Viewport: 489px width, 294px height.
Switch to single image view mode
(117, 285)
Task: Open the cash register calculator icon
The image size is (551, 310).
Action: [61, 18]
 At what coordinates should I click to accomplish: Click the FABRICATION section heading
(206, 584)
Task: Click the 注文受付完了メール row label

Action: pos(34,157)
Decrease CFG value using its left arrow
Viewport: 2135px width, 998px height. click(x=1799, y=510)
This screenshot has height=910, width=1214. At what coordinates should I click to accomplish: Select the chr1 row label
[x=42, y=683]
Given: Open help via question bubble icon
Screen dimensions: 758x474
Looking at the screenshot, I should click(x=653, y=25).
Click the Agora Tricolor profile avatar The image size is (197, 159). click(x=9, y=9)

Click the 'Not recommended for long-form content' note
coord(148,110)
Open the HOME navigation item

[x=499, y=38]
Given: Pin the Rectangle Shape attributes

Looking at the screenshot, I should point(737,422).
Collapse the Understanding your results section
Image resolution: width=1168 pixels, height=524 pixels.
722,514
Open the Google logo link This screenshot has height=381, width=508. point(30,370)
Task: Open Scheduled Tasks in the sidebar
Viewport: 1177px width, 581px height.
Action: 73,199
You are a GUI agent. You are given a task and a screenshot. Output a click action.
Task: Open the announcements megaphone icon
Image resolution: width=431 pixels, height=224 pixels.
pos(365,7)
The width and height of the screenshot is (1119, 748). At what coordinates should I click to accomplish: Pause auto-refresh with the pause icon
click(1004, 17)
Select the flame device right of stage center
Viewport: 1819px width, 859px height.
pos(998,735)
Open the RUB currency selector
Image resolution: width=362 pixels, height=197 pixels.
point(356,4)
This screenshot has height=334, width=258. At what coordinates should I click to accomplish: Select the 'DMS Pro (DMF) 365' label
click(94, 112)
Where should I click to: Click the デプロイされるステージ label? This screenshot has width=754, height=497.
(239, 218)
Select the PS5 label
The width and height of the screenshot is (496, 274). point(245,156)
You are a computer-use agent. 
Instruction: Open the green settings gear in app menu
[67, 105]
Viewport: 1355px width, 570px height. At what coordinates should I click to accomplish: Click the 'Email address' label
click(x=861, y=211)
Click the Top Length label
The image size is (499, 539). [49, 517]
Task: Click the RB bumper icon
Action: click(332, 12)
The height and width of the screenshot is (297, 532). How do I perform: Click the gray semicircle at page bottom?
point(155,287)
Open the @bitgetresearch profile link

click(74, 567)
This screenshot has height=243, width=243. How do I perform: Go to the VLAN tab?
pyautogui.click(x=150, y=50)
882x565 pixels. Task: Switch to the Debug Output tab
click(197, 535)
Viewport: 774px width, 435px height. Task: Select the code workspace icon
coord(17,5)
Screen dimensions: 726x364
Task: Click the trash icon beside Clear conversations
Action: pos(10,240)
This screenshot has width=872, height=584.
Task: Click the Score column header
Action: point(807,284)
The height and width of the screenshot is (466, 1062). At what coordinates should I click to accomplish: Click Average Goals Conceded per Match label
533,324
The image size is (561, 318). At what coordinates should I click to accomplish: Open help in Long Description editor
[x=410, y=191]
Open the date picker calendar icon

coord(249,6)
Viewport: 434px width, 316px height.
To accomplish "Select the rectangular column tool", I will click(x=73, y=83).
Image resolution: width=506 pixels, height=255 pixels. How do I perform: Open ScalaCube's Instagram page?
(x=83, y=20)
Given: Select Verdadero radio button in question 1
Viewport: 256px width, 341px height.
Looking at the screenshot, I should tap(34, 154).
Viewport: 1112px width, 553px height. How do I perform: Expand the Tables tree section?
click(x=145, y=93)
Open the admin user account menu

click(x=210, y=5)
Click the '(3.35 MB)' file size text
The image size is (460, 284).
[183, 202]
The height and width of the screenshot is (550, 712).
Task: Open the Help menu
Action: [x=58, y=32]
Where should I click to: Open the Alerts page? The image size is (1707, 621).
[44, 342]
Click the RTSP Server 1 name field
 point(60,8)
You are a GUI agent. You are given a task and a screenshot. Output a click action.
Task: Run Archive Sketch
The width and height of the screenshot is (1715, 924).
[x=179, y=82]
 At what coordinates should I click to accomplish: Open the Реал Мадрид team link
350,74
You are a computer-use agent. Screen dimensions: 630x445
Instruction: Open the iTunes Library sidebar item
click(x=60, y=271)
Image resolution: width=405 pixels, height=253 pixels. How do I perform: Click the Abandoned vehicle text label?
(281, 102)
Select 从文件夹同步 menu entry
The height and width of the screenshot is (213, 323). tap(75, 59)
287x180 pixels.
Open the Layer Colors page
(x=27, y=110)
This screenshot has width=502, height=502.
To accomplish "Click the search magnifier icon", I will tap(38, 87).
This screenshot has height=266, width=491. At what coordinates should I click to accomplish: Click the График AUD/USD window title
○ ○ ○
§ Task instructions
Pull out every line above that contains the string "Switch". Case counts, so a line qualifies only if its capitalization matches.

§ The completed task
Switch to single image view mode
882x565 pixels. Task: Switch to the Debug Output tab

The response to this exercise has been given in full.